Ashleigh Woodland spurned other AFLW and interstate options and risked her career because there’s just no place like home. Her return to Adelaide may just be the best move she’s ever made.

Ashleigh Woodland’s bold move back to Adelaide has paid off. Picture: Dylan Burns/AFL Photos via Getty Images
Ashleigh Woodland’s bold move back to Adelaide has paid off. Picture: Dylan Burns/AFL Photos via Getty Images

Ashleigh Woodland knew it was risky. Leaving Melbourne and her brief AFLW experience with the Demons to return to Adelaide. Departing with no guarantee of a second chance.
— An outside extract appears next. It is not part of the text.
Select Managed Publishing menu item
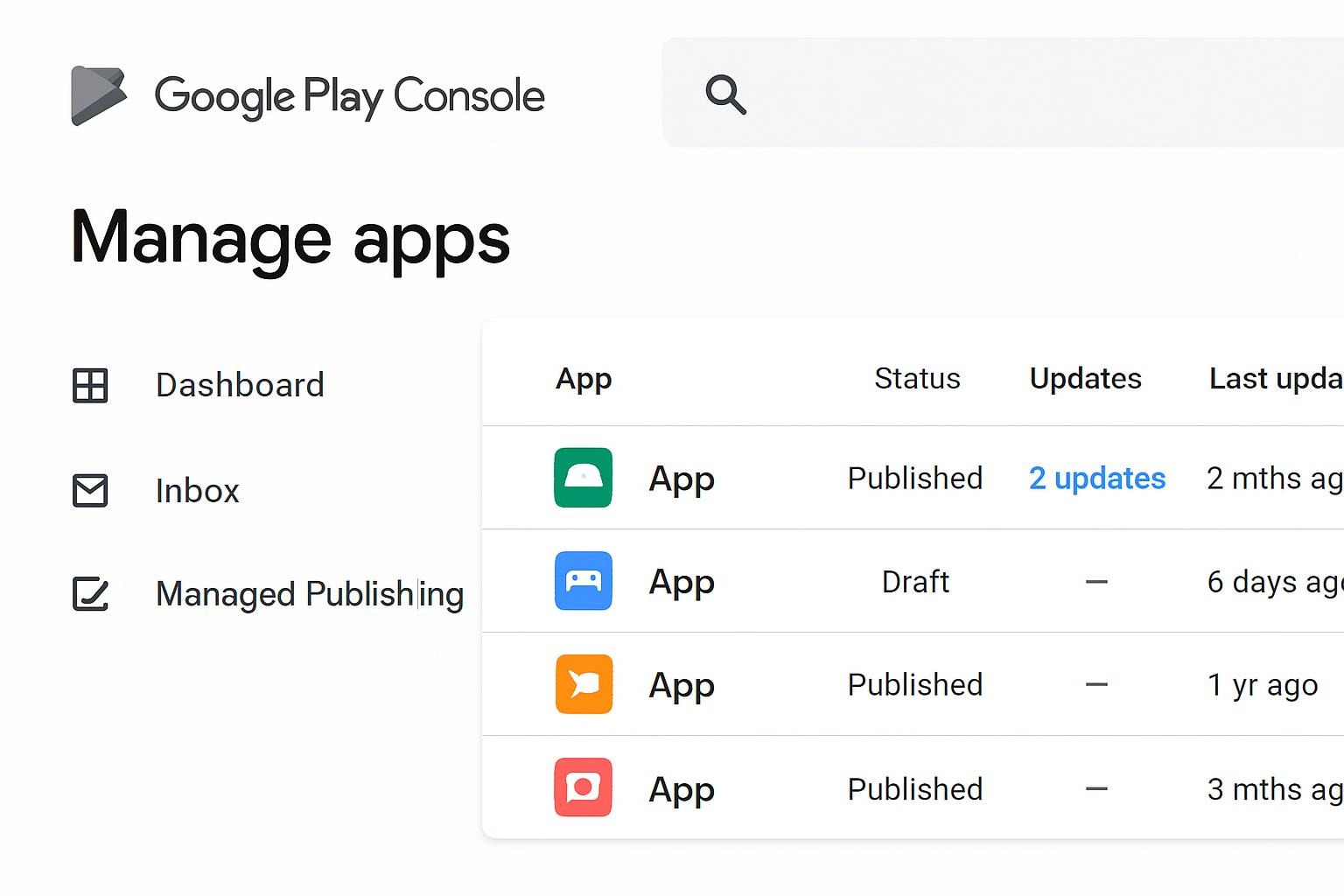The width and height of the screenshot is (1344, 896). (309, 594)
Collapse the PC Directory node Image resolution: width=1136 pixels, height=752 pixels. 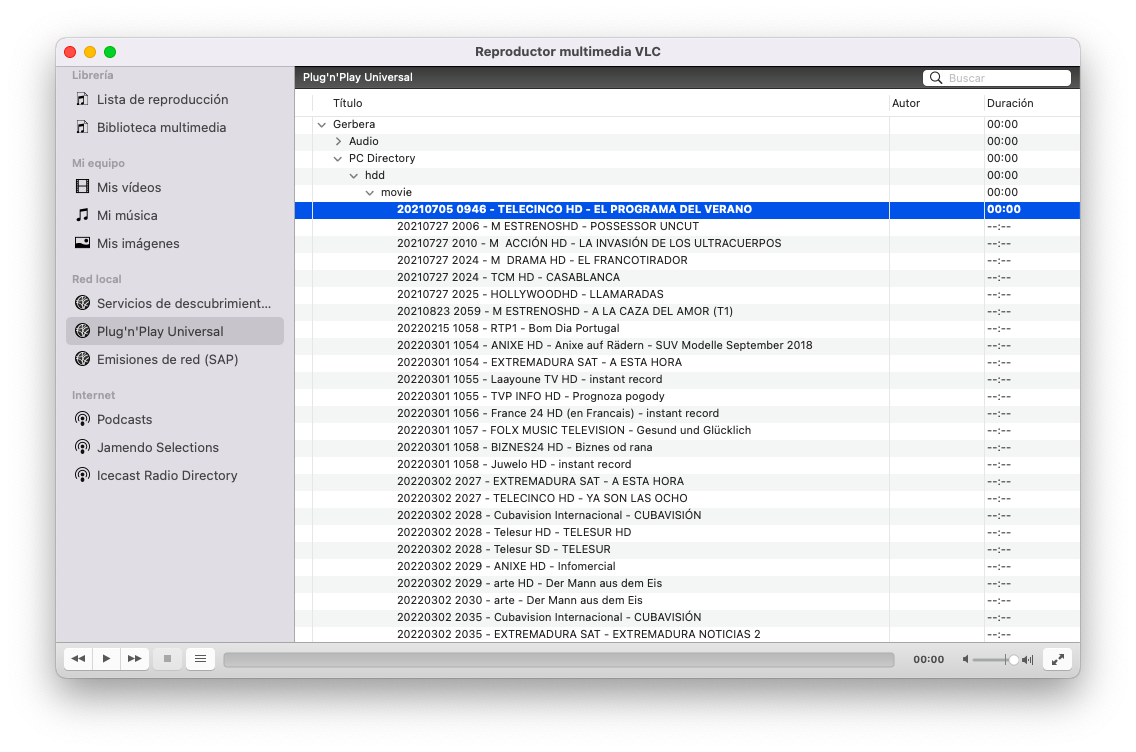(338, 159)
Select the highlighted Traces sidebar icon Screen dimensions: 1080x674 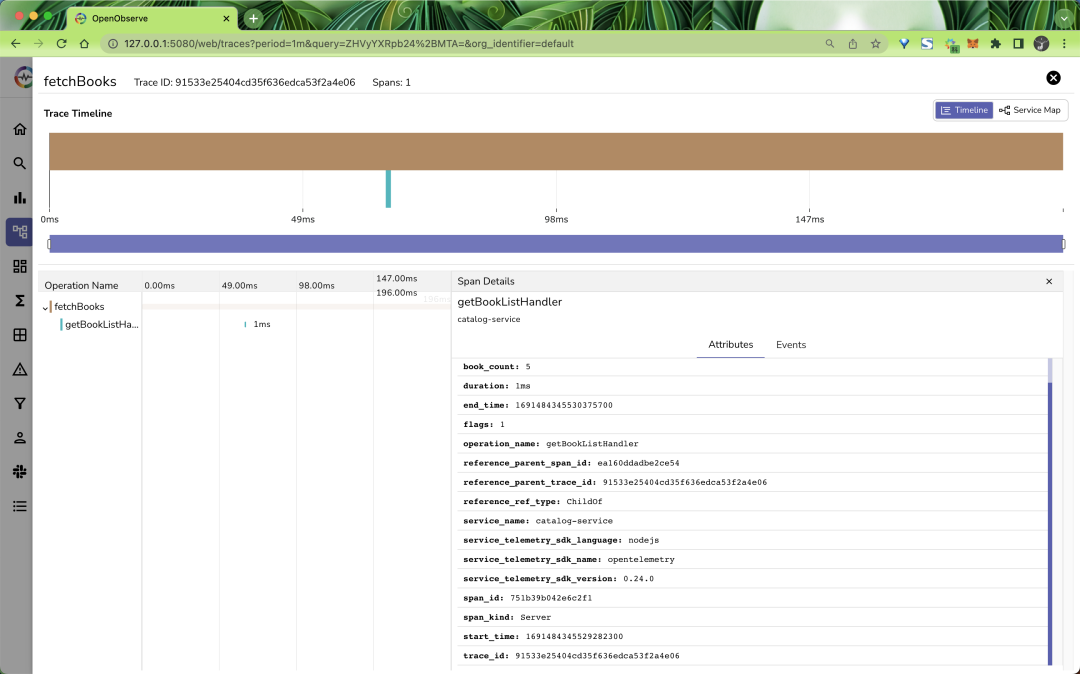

Having originally been recruited as a free agent, the forward-turned-defender was lonely and homesick. Tired of a part-time existence as a footballer when, away from her family and partner, the rest of the time was not much fun at all.

Yet Woodland also believed that if she worked hard enough and played well enough, another opportunity would come. So she returned to her SANFL roots at North Adelaide, winning a premiership, the Roosters’ best and fairest and the league goalkicking award – the latter despite being reinvented as a midfielder and resting forward.

Having thus rediscovered her passion for the game and begun to build her engine, the now 22-year-old ended up via pick 47 in the 2020 national draft where she always wanted to be: playing with an Adelaide-based AFLW team.

The Crows.

Woodland in action for North Adelaide. Playing in the SANFL helped her rediscover her passion for the game. Picture: Supplied
Woodland in action for North Adelaide. Playing in the SANFL helped her rediscover her passion for the game. Picture: Supplied

With one round to play she is vying with Melbourne star Tayla Harris for the women’s equivalent of the Coleman Medal, her decision to return having been emphatically vindicated in her second season at West Lakes.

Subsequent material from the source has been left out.